For many businesses, the coronavirus pandemic has created a coin shortage. All the sheltering at home put a crimp in the normal circulation of pennies, nickels, dimes and quarters, and now some retailers are asking customers to pay with exact change.
But a lack of coins is no problem at the North Carolina Aquarium at Pine Knoll Shores.
The aquarium — which is soon to enter its sixth month of mandated closure because of the coronavirus — has come up with a pandemic project that can pass the time and help pay the bills.
They've drained a large waterfall at the facility and dredged up all the coins thrown in by wishful visitors.
"About 100 gallons of coins were cleaned and sorted and will go toward the general care of the aquarium and animals during this time," the aquarium said in a Facebook post last week.

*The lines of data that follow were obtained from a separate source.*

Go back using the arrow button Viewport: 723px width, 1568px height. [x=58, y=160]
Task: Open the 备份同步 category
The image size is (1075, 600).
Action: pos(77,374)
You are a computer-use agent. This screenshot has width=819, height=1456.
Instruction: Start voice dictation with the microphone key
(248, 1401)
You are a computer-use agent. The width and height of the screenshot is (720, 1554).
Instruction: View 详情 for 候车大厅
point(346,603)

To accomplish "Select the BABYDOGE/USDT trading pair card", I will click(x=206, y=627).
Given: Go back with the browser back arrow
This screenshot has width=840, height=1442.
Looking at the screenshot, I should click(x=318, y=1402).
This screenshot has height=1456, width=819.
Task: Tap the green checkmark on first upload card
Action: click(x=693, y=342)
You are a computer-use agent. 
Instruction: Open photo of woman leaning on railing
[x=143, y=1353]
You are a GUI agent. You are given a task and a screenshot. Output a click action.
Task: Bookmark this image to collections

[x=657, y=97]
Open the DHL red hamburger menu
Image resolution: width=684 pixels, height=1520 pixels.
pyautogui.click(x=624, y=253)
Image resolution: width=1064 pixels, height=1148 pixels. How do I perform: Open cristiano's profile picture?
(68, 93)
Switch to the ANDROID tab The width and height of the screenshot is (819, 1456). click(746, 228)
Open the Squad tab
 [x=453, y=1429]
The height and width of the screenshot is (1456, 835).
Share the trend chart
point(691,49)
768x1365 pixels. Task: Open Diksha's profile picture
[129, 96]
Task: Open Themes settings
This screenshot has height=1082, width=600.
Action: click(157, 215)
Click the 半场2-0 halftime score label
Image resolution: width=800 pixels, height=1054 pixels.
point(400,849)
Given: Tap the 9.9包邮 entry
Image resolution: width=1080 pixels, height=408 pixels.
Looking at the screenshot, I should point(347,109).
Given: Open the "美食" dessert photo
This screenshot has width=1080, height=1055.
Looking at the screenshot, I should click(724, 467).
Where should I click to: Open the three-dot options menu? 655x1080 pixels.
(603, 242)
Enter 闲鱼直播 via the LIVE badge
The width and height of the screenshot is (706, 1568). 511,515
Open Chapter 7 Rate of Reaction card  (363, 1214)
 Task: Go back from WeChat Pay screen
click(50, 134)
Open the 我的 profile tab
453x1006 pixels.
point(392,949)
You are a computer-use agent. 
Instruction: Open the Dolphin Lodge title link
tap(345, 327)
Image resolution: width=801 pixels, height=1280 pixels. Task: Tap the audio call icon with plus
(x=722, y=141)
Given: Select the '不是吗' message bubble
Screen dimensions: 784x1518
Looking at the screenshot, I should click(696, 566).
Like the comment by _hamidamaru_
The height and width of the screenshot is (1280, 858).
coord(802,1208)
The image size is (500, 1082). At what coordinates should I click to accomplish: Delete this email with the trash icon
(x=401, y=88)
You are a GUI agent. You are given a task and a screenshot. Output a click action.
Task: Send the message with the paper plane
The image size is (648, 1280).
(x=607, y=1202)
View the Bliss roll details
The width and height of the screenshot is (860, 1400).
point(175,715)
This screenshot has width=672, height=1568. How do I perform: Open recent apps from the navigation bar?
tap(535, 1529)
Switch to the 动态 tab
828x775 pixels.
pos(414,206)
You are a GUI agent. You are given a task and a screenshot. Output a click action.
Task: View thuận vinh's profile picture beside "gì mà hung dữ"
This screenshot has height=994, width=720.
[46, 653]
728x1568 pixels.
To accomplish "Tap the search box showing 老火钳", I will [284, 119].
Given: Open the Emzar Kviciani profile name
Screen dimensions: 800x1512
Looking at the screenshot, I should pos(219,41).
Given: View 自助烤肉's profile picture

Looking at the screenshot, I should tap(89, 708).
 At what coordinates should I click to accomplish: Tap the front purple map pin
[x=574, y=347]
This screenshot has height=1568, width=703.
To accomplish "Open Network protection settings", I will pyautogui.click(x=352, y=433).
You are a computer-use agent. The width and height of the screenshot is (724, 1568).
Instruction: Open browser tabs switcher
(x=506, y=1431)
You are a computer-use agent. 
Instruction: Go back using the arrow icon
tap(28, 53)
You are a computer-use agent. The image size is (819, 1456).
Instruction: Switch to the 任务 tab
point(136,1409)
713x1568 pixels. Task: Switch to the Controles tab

It asked commenters to guess how much money 100 gallons of coins adds up to and will reveal the answer this week.
While it's closed to visitors, the aquarium has been offering virtual events, behind-the-scenes tours and animal encounters. And, of course, the normal work of maintaining the facilities and caring for the animals continues.
NOEL KING, HOST:
Good morning. I'm Noel King. A lot of us have tossed a coin or two into a fountain after making a wish. The North Carolina Aquarium at Pine Knoll Shores is finally cashing, in some of those wishes, more than 10 years worth of loose change from their indoor waterfall. They collected 100 gallons of coins. How much money is that? I don't actually know. The aquarium asked people to guess. And the answers will be revealed this week. It's MORNING EDITION. Transcript provided by NPR, Copyright NPR.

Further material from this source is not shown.